WHAT YOU SHOULD DO — Reproduce the records below word for word, starting at their first line and ending with the line that contains "tap(381, 360)", with both of those lines included.

RAW DATA —
========================

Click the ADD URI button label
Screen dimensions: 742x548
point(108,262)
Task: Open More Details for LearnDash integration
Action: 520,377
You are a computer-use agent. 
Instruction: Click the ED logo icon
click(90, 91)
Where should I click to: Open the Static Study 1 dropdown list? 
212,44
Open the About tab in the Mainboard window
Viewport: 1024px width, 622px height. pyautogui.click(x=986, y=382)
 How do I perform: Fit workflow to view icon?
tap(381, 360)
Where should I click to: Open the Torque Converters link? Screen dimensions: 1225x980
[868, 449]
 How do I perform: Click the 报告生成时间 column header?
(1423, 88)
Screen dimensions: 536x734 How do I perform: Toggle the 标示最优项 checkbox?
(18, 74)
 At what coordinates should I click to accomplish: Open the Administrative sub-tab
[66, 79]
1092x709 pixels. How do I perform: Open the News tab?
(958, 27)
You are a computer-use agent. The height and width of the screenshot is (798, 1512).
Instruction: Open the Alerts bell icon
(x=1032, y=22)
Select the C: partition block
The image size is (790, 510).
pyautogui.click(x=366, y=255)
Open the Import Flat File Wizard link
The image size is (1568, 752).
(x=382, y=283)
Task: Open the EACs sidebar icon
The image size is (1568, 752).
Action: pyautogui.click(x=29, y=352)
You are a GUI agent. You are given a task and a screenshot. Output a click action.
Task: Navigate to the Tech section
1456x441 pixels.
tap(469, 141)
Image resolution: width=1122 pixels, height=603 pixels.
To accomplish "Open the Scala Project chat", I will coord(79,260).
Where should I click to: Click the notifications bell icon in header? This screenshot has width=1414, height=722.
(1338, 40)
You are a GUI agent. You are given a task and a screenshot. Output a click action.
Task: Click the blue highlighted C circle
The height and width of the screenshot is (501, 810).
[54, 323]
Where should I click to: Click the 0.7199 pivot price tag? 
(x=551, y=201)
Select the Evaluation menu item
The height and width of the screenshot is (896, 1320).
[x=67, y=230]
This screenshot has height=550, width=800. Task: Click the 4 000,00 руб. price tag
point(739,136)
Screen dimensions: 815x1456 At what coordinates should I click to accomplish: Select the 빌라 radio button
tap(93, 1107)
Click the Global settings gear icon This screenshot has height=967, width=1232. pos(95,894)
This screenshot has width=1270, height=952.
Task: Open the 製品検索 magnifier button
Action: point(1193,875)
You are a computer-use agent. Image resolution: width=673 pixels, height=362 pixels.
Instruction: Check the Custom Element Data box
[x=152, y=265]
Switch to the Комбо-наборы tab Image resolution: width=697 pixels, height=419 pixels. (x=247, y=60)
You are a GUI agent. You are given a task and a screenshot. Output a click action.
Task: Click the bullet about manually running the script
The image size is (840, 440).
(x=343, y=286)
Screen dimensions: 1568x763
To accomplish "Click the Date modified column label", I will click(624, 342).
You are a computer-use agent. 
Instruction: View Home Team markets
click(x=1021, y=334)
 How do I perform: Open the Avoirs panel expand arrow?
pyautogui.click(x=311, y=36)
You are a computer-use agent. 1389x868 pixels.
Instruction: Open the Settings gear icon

========================

CORRECT ANSWER —
Click the ADD URI button label
Screen dimensions: 742x548
point(108,262)
Task: Open More Details for LearnDash integration
Action: 520,377
You are a computer-use agent. 
Instruction: Click the ED logo icon
click(90, 91)
Where should I click to: Open the Static Study 1 dropdown list? 
212,44
Open the About tab in the Mainboard window
Viewport: 1024px width, 622px height. pyautogui.click(x=986, y=382)
 How do I perform: Fit workflow to view icon?
tap(381, 360)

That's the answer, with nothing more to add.